A Malaysian cabinet minister has advocated revising the country's mandatory death penalty for drug trafficking, a punishment that threatens a Sydney grandmother.
Maria Pinto Exposto is awaiting trial with a possible death sentence after tests confirmed a substance found in her bag at Kuala Lumpur airport on December 7 last year was 1.1kg of crystal methamphetamine.
Malaysia has the penalty of death by hanging for anyone guilty of carrying 50g or more of methamphetamine.
But a minister in Malaysia's prime minister's department, Datuk Paul Low Seng Kuan, says it's time the policy was revised.
He says the number of drug trafficking offences is rising, suggesting the threat of the death penalty is not a deterrent.
"When policies are not working, I believe that they should be changed," he told the Asian Regional Congress on the Death Penalty on Thursday.

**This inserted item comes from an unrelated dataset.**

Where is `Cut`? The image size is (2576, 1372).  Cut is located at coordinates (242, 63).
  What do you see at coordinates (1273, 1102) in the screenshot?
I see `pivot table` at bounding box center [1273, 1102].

Malaysia's government reconsidered the law in 2009 and there hasn't been an execution since 2010.
Malaysian Bar president Steven Thiru says it's time the government made its position clear.
"It's precious little we can hold on to," he said of the minister's comments.
Australian lawyer Julian McMahon, who represented Myuran Sukumaran and Andrew Chan, was more optimistic about Malaysia's prospects for abolition.
"I think we're at that point in time and I think what's really needed now is leadership," he said.
In the past decade, five countries in Southeast Asia abolished the death penalty.
About half of the almost 1000 people on death row in Malaysia are believed to be there for drug crime.
Exposto, 52, says she is innocent of drug trafficking and was duped into carrying a bag she believed contained only clothes.